Calling this a terrible statement for our field, Post added that most patients are relapsing through monotherapy. He presented data from the two new studies by Bowden et al. and Calabrese et al. mentioned above to offer some hope that lamotrigine might be effective for treating rapid cycling in bipolar I. An earlier study found the drug superior to placebo for rapid cycling in bipolar II patients only.

"Lamotrigine looks like it is better for the depressive side of rapid cycling and it appears to do it without any induction of mania," said Post.

He also noted that topiramate (Topamax) and quetiapine (Seroquel) look promising, but more data is needed.

"We are left with a lot of guesses with these patients and my own bias is to get the patient involved in tracking their own moods," concluded Post. "In the absence of randomized clinical trial data, we must use all these medications as best we can."

Sidebar: Bipolar Depression is the Greatest Unmet Need

  • Depression is the predominant pole;
  • typically first presentation of the illness;
  • episodes are longer and more frequent than mania;
  • in controlled maintenance studies, patients more commonly relapse into depression than mania.
  • Persistent early depressive symptoms predict depressive symptoms 15 years later and poor prognosis.
  • 90 percent completed suicides in depression or mixed mania.

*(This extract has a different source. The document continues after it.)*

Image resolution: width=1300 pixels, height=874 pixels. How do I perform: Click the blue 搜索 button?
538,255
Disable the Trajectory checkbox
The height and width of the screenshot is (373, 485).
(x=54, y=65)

[Judd LL, et al.: Arch Gen Psychiatry, in press.]

Sidebar: One Schema for Treatment of Rapid Cyclers

Combination Treatment

  • Lithium + Valproate (Dysphoric Mania)
  • Lithium + Carbamazepine/Oxcarbamazepine (Schizoaffective, BPII, Substance Abuse)
  • Lithium + Lamotrigine (Depressions predominate)

Adjuncts

A.       For Agitation/Insomnia -- 1) Clonazepam or Lorazepam; 2) Gabapentin (Social Phobia, GAD).

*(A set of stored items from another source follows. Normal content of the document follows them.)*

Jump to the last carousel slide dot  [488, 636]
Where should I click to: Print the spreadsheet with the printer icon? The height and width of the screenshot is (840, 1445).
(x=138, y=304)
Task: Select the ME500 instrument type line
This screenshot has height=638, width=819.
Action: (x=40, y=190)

B.       For Psychosis -- Atypical Antipsychotic

C.      For Persistent Cycling -- Third Mood Stabilizer

Plus:

1.       Weight Loss -- Topiramate

2.       Cognitive Slowing -- T3/T4 (esp with lithium); Dihydropyridine; Ca++ blocker; Donepezil

3.       Mania -- Third Mood Stabilizer; Atypical Antipsychotic; High-dose Thyroid

4.       Depression -- Lamotrigine; Antidepressants (Bupropion, SSRI, SNRI, Folate, Omega-3 Fatty Acids, High Intensity Light)

5.       Alcoholism -- Naltrexone

6.       Atypical Depression -- MAOI; SNRI + Bupropion

7.       Ultradian Cycling -- Dihydropyridine;Ca++ blocker

8.       Highly Refractory Mania or Depression -- ECT

Post RM; Rapid cycling: clinical presentation and treatment approaches. New research presented at the 155th Annual Meeting of the American Psychiatric Association, Philadelphia, May 2002.